TUGAS YANG DIBERIKAN A:
Perbarui bagian dari berita tentang Multaqa yang dimulai dengan "(Anggota Menulis Setajam" dan berlanjut sampai "15-17 November 2022.". Tulis ulang bagian itu dengan mengganti "Yogyakarta" menjadi "Jogja".

Multaqa, akankah Membawa Perubahan?

Oleh : Umi Rizkyi

(Anggota Menulis Setajam Pena)

 

Kementerian Agama akan menyelenggarakan Multaqa Ulama Al-Qur’an Nusantara. Ajang pertemuan para ulama Al-Qur’an ini akan berlangsung di Pesantren Al-Munawwir Krapyak Yogyakarta, 15-17 November 2022.

 

Sejumlah tokoh dijadwalkan hadir dalam kegiatan bertajuk “Pesan Wasathiyah Ulama Al-Qur’an Nusantara” itu. Di antaranya, KH. Bahauddin Nursalim atau Gus Baha dan Said Agil Husin al-Munawar dari UIN Syarif Hidayatullah Jakarta. Prof Dr. M Quraish Shihab akan mengikuti multaqa secara daring.

 

M Ali Ramdhani mengatakan “Ketiga ulama Al-Qur’an Indonesia ini akan mengisi panel puncak “Lailatul Qur’an: Pesan Washatiyah Ulama Al-Qur’an” pada Rabu malam, 16 November 2022,” jelasnya di Jakarta, Minggu (13/11/2022).

TUGAS YANG DIBERIKAN B:
Tunjukkan setiap baris data yang memuat kata "الكل", dengan huruf besar dan kecil yang harus sama persis.

CUPLIKAN DATA:
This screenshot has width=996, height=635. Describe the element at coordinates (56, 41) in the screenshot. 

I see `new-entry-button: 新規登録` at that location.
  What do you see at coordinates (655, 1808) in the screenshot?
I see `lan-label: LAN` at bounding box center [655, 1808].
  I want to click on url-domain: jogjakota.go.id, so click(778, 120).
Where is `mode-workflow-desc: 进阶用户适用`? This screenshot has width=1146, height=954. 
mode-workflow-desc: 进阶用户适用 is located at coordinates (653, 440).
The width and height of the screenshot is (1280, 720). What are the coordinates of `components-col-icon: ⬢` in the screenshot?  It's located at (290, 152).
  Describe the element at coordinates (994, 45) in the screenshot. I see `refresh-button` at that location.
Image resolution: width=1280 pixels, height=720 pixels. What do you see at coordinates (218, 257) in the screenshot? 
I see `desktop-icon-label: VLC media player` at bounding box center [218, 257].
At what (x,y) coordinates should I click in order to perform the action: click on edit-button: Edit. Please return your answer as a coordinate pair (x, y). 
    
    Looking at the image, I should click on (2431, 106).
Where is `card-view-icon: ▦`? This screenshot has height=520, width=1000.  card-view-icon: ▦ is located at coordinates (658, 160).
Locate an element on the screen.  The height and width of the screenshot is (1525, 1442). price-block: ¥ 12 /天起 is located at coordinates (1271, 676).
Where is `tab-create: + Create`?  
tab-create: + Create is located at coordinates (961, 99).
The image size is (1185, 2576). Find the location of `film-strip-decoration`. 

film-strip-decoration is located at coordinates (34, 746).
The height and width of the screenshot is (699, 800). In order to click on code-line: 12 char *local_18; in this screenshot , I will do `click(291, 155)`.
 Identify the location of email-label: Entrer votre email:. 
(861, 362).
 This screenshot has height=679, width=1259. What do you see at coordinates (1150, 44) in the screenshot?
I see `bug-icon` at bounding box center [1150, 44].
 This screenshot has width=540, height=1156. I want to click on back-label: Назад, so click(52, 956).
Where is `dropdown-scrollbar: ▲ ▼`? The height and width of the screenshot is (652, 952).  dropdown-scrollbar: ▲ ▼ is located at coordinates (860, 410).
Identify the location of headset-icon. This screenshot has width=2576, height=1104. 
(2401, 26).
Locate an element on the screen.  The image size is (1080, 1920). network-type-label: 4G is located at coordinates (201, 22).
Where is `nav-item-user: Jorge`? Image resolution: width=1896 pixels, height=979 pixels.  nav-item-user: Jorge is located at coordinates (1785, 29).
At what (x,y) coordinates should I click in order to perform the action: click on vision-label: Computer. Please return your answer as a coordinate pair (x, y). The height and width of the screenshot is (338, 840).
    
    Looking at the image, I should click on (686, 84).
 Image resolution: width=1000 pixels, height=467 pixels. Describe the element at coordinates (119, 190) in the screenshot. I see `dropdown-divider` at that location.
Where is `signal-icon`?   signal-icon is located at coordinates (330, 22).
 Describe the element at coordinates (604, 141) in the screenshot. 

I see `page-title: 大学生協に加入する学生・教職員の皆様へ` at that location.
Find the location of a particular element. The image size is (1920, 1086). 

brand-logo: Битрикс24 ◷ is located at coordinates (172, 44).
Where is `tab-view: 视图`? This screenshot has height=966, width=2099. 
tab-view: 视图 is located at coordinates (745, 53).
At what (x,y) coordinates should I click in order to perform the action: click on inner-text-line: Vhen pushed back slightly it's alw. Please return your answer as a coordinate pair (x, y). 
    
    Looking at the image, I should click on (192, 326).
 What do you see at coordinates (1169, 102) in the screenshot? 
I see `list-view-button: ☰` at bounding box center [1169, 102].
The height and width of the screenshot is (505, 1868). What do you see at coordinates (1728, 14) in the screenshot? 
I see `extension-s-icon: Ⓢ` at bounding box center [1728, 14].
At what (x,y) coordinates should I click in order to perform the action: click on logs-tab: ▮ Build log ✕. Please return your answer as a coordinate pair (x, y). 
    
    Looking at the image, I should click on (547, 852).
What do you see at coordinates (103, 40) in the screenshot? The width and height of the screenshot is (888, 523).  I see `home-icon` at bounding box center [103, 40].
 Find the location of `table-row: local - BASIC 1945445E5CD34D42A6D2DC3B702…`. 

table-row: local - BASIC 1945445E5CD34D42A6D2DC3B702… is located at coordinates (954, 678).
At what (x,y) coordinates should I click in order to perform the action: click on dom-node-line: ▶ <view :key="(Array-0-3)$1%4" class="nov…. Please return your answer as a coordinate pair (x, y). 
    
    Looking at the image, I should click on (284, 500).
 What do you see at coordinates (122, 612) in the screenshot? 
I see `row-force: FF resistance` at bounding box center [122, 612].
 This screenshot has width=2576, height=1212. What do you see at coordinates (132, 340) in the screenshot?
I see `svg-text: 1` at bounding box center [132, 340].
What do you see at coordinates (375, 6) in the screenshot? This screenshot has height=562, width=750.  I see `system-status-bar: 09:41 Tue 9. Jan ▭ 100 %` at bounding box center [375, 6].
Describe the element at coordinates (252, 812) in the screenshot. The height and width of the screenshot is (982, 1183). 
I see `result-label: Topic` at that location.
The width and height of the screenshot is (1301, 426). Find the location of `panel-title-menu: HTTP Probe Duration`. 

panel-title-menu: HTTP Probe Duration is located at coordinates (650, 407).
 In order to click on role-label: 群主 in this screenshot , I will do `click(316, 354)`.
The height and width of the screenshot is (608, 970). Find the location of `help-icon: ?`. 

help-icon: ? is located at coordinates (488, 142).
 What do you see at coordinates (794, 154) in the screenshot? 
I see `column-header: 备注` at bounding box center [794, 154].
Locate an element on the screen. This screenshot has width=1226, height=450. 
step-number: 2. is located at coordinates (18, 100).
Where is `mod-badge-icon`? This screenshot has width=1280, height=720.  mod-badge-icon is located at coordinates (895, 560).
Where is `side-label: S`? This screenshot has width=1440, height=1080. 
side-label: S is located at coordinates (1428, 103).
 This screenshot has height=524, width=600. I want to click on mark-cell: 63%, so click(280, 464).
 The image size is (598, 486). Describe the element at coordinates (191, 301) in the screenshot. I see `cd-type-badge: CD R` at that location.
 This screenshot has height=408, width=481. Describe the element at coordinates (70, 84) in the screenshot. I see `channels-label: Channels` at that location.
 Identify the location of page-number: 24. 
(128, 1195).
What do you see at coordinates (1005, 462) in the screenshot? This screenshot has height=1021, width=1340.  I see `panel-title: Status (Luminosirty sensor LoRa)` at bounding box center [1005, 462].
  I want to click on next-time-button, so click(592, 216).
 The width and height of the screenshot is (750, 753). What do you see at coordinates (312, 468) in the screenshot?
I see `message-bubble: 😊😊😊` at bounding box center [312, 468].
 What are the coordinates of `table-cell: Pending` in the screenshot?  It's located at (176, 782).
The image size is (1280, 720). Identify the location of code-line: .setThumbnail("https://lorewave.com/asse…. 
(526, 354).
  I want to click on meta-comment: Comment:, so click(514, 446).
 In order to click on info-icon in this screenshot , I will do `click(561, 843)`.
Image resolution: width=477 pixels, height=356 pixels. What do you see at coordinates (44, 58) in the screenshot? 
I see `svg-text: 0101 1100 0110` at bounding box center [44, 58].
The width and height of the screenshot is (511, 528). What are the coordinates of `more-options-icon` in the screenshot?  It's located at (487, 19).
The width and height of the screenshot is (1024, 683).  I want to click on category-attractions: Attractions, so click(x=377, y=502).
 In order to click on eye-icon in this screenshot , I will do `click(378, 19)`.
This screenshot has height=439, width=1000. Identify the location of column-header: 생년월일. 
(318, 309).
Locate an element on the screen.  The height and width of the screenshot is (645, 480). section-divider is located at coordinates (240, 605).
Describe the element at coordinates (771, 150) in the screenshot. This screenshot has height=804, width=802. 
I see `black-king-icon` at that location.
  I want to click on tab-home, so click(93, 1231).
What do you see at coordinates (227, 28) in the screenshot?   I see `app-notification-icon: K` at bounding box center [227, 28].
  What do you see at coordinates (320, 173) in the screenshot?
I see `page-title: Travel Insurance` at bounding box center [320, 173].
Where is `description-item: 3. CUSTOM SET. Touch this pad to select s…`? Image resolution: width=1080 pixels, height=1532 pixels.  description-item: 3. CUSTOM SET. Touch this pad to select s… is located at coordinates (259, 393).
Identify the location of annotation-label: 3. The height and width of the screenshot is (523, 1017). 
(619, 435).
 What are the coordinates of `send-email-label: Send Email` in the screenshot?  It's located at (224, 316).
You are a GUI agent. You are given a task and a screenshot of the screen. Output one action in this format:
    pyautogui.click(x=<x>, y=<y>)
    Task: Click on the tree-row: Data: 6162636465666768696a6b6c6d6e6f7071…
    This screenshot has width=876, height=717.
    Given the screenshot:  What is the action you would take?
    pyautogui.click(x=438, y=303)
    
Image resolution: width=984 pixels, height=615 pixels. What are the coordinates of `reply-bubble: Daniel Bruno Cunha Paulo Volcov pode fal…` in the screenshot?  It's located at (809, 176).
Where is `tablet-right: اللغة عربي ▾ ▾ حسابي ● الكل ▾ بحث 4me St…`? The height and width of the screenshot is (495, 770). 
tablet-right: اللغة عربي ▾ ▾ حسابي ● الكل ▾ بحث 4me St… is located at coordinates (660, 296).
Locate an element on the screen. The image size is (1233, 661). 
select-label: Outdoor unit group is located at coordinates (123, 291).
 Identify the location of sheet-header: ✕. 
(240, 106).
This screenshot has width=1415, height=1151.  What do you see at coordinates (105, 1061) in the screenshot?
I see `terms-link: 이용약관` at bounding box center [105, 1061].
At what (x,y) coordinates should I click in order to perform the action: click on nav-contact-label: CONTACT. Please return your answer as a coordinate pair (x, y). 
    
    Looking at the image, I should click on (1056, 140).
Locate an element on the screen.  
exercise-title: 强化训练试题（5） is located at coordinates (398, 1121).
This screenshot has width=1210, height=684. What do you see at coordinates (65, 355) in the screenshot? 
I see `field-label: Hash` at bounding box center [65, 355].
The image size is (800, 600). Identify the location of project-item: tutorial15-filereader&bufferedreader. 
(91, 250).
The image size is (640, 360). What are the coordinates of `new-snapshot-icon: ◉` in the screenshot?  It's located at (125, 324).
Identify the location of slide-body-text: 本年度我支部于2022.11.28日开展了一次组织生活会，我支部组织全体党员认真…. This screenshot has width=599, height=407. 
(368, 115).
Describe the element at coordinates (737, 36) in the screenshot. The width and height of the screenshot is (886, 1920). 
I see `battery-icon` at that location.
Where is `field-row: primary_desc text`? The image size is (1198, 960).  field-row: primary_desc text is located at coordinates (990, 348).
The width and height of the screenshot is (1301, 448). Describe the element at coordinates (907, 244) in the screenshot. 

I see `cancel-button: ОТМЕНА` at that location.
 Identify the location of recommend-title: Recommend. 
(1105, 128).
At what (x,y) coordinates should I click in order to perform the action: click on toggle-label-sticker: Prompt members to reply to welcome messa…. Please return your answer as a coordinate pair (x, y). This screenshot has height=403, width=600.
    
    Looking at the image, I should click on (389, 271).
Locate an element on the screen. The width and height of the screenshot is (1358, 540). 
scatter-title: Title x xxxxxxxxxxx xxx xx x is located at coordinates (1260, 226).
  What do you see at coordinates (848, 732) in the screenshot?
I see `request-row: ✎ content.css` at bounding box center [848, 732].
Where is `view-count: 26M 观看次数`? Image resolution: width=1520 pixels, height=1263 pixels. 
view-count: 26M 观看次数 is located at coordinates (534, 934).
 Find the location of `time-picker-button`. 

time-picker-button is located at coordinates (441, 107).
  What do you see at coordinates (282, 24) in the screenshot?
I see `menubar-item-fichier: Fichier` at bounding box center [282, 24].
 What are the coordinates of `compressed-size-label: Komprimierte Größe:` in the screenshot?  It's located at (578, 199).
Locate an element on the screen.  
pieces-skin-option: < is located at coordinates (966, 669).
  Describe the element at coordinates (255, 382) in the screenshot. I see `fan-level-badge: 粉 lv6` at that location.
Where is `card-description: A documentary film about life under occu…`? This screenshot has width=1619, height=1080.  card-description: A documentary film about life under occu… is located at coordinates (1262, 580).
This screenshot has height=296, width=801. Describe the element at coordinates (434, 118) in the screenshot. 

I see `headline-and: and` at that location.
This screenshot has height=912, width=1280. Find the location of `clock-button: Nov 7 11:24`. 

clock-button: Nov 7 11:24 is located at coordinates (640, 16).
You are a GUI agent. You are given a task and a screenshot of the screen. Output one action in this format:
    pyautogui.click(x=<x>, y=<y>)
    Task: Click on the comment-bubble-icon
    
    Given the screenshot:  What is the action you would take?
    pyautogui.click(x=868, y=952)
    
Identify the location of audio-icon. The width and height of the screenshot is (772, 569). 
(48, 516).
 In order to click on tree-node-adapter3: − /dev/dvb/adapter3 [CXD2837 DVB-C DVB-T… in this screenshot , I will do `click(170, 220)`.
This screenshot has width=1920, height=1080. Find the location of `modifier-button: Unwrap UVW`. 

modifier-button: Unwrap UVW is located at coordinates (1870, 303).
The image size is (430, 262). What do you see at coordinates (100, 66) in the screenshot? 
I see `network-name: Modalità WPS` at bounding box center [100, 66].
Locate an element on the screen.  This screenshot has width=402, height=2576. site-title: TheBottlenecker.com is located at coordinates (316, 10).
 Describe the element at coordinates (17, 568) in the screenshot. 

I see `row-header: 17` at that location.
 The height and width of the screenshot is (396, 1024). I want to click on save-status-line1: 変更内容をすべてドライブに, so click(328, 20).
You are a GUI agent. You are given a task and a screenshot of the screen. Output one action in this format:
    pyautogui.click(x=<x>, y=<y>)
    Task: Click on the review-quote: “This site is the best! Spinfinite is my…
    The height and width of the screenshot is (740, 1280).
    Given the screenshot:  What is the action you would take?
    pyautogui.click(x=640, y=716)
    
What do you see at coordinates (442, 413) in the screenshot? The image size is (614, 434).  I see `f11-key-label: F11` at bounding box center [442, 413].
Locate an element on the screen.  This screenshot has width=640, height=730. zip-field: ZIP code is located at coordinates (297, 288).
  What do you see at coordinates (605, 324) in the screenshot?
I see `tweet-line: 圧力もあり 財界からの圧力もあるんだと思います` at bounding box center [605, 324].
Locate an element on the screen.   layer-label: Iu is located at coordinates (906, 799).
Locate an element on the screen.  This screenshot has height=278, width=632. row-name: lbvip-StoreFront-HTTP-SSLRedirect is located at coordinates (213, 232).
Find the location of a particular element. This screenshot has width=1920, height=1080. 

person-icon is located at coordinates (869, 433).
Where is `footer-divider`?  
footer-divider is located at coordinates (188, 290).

CONTOH PENYELESAIAN A:
(Anggota Menulis Setajam Pena)

 

Kementerian Agama akan menyelenggarakan Multaqa Ulama Al-Qur’an Nusantara. Ajang pertemuan para ulama Al-Qur’an ini akan berlangsung di Pesantren Al-Munawwir Krapyak Jogja, 15-17 November 2022.

CONTOH PENYELESAIAN B:
Where is `tablet-right: اللغة عربي ▾ ▾ حسابي ● الكل ▾ بحث 4me St…`? The height and width of the screenshot is (495, 770). 
tablet-right: اللغة عربي ▾ ▾ حسابي ● الكل ▾ بحث 4me St… is located at coordinates (660, 296).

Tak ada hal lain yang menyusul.